- Education: Adelphi University New York University (Ph.D)
- Awards: William Procter Prize for Scientific Achievement (2018)
- Scientific career
- Fields: Virology, genetics
- Workplaces: Fox Chase Cancer Center Cold Spring Harbor Laboratory
- Doctoral advisor: Jerard Hurwitz

= Anna Marie Skalka =

American virologist

Anna Marie (Ann) Skalka (née Sturn) is an American virologist, molecular biologist and geneticist who is professor emerita and senior advisor to the president at the Fox Chase Cancer Center. She is a co-author of a textbook on virology, Principles of Virology.

==Early life and education==
She was born in around 1938 in the Williamsburg neighborhood of Brooklyn, New York City, the first child of immigrants Edward Heinrich Sturn and Arcelia (Celia) Del Valle. She attended Grover Cleveland High School in Ridgewood, Queens. Both parents worked at the nearby Pfizer production plant, and she also took a summer laboratory job at the plant.

She won a scholarship that enabled her to attend Adelphi University, where she majored in biology, graduating in 1959. Initially influenced by the herpetologist Bayard Brattstrom, with whom she co-authored her first two research papers on the salamander Eurycea bislineata, she subsequently became interested in the then-novel disciplines of molecular biology and molecular genetics. She briefly studied under geneticist David M. Bonner at the Yale School of Medicine's Department of Microbiology, with a National Science Foundation fellowship. In 1960, she transferred to the microbiology department of New York University (NYU) Medical School, supervised initially by the bacterial geneticist Werner Maas and then by the biochemist Jerard Hurwitz, who was researching nucleic acids.

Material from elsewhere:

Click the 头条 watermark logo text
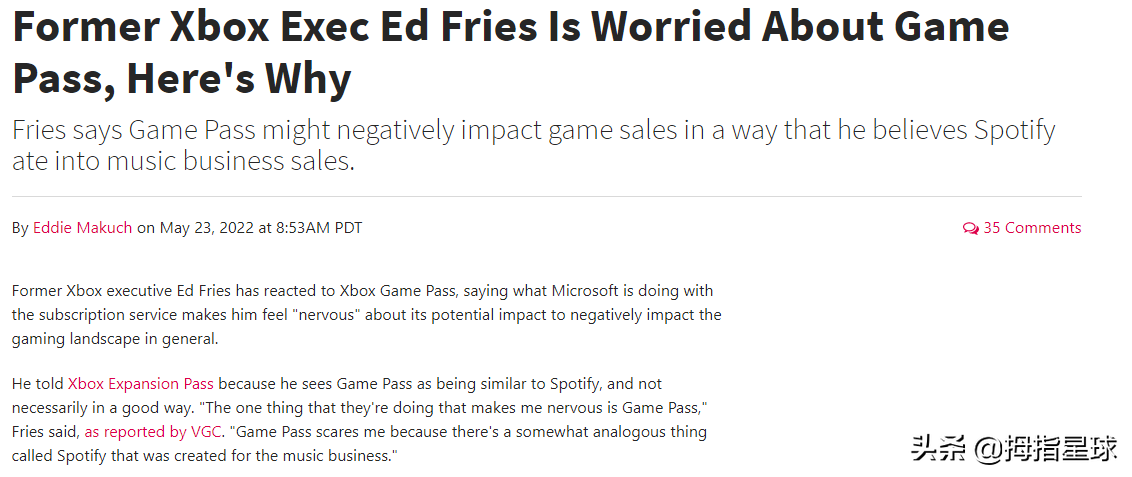938,448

She received her Ph.D. from NYU in 1964; her thesis was on histones.

==Career and research==
Skalka joined the Phage group at the Cold Spring Harbor Laboratory in 1964 to carry out postdoctoral work on the DNA bacteriophage lambda in the laboratory of the Nobel laureate geneticist and bacteriologist, Alfred Hershey. She researched transcriptional regulation in phage lambda with Phyllis Bear and others, as well as DNA genome replication in the phage with Mervyn G. Smith and others.

In 1968, after Hershey retired and the unit closed, Skalka joined the newly founded Roche Institute of Molecular Biology, at Nutley, New Jersey, where she remained until 1987. At first she continued her work on the replication of phage lambda with Lynn W. Enquist, Paul Bartl, Jose Sogo and others.

In the mid-1970s, she switched her research focus to retroviruses, after a sabbatical studying with Hidesaburo Hanafusa. Her initial focus used the avian sarcoma leukosis viruses (ASV) of chickens as a model system. With Bill McClements and others, she cloned ribosomal RNA genes of the chicken host. In the early 1980s, Skalka's laboratory cloned unintegrated ASV and studied transcriptional regulatory elements in the viral long terminal repeats (LTRs). With collaborator Susan Astrin at the Fox Chase Cancer Center, the laboratory cloned part of the avian endogenous provirus ev-1 as well as its integration site; the results suggested similarities between retroviruses and transposable elements.

Skalka later joined the Fox Chase Cancer Center, where she continued to study the molecular aspects of retroviral replication. She held the W. W. Smith Chair in Cancer Research and also served as senior vice president for basic science and director of the Institute for Cancer Research at Fox Chase.

Skalka has authored 240 research publications and edited a number of books in addition to authoring or co-authoring two books.

==Awards==
She was awarded Sigma Xi's 2018 William Procter Prize, a scientific research award endowed in the name of a former Sigma Xi member William Cooper Procter, the grandson and heir of one of the founders of the Procter and Gamble Company. The citation is for "her contributions to our understanding of the biochemical mechanisms by which retroviruses (including the AIDS virus) replicate and insert their genetic material into the host genome."

She was elected to the American Academy of Arts and Sciences in 1994.

==Personal life==
In 1960 she married Rudolph (Rudy) Skalka, who passed away in 2022. They have two children, a daughter and a son.